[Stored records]

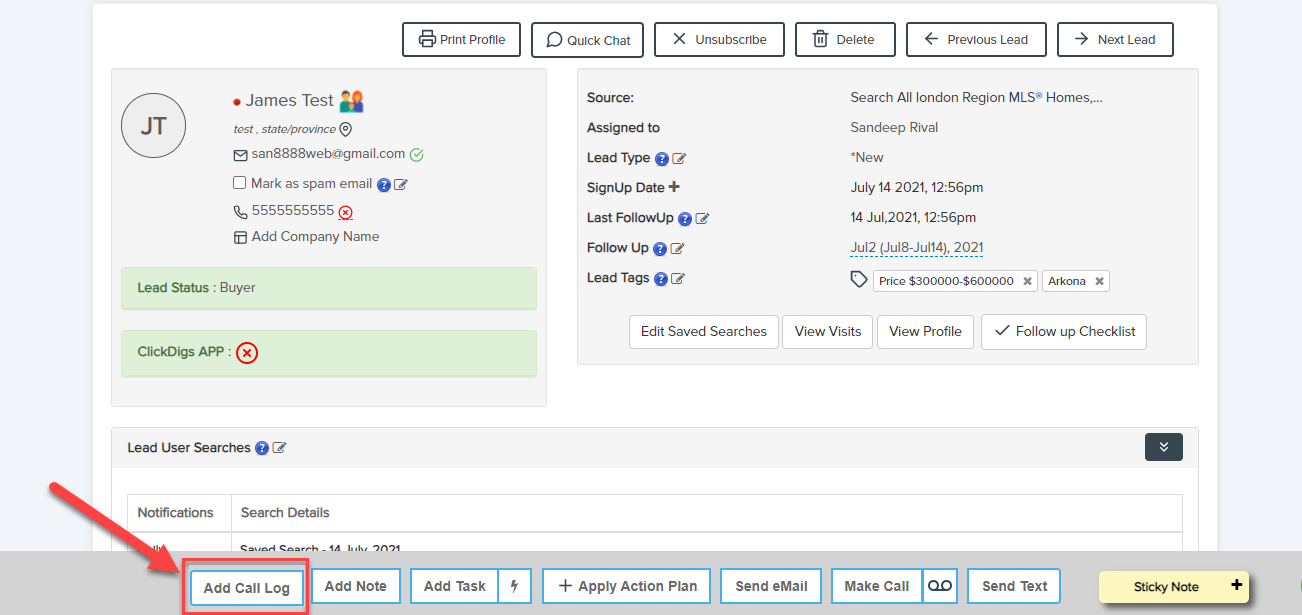Click the plus icon next to SignUp Date
The width and height of the screenshot is (1302, 615).
pos(674,187)
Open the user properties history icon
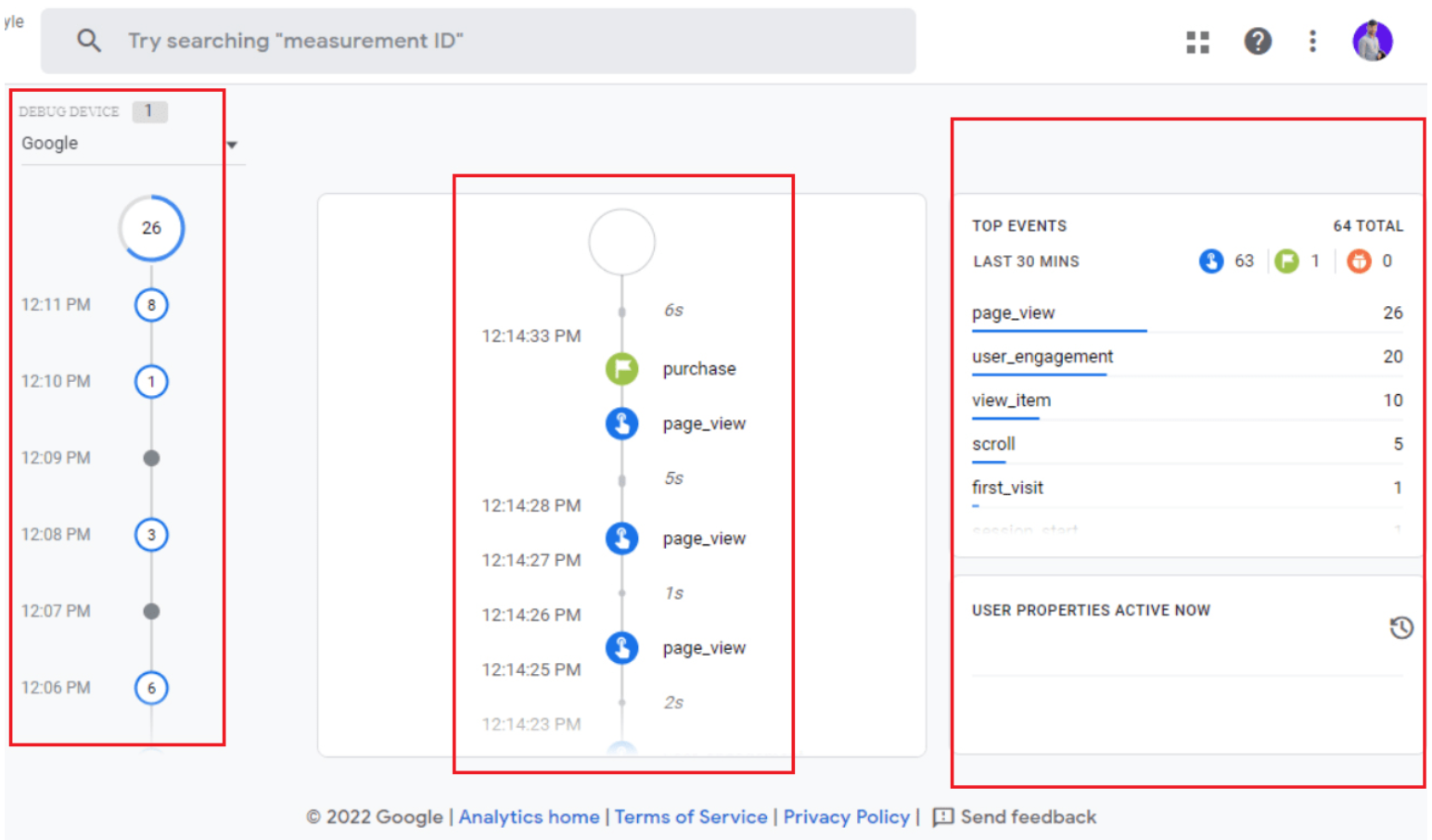 (1400, 628)
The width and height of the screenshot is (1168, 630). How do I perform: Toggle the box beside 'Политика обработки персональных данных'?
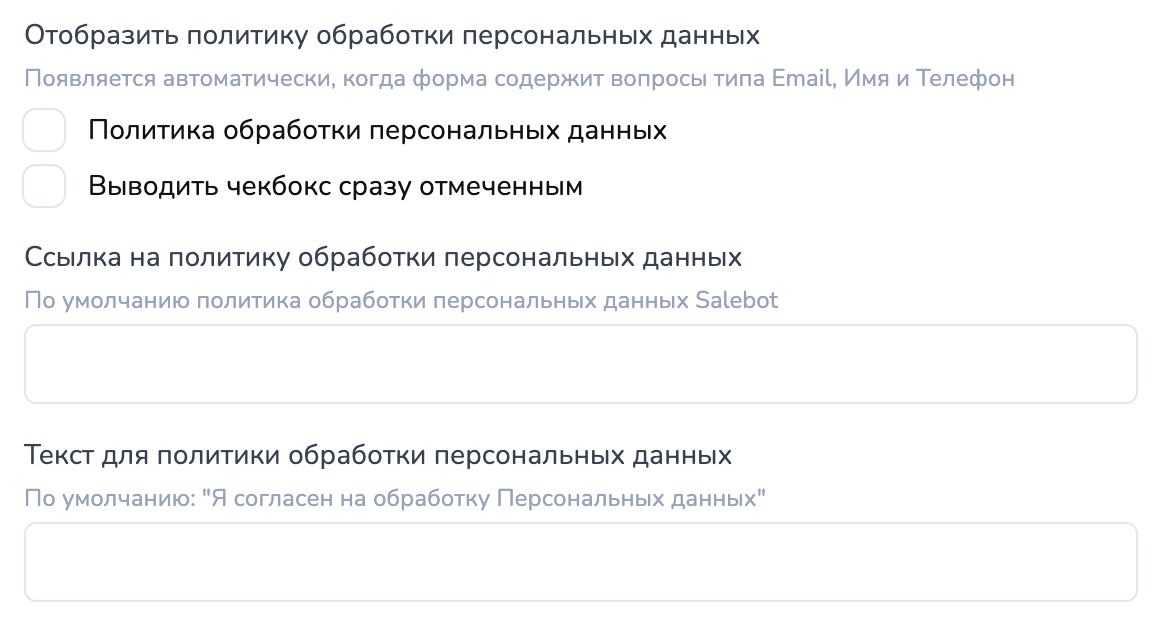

▸ **What you are asked to do**
Nothing but the lines from the line containing "Open the user properties history icon" through the last line of the records above should be written out, exactly and without the pictures.

▸ **Completed task**
Open the user properties history icon
 (1400, 628)
The width and height of the screenshot is (1168, 630). How do I perform: Toggle the box beside 'Политика обработки персональных данных'?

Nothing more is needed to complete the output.